● **Written exercise**
Please copy the listing below word for word, starting with the line that contains "You are a computer-use agent. Screen" and going on through the line that contains "Action: (x=275, y=101)".

● **Source material**
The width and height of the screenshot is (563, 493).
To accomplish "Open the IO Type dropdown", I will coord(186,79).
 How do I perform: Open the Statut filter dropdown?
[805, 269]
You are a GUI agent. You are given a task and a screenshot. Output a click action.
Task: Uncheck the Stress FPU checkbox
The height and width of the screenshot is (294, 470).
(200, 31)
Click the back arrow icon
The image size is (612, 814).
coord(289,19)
* * *
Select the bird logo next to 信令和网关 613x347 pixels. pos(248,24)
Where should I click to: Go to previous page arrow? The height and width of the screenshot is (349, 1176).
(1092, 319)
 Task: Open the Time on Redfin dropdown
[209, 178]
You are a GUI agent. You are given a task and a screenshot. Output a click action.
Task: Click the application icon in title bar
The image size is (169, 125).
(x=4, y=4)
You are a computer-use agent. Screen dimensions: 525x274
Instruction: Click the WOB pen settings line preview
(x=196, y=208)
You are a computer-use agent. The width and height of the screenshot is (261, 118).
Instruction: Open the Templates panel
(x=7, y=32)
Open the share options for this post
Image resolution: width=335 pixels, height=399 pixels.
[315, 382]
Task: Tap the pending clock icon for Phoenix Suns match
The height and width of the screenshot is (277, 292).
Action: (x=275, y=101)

● **Output below**
You are a computer-use agent. Screen dimensions: 525x274
Instruction: Click the WOB pen settings line preview
(x=196, y=208)
You are a computer-use agent. The width and height of the screenshot is (261, 118).
Instruction: Open the Templates panel
(x=7, y=32)
Open the share options for this post
Image resolution: width=335 pixels, height=399 pixels.
[315, 382]
Task: Tap the pending clock icon for Phoenix Suns match
The height and width of the screenshot is (277, 292).
Action: (x=275, y=101)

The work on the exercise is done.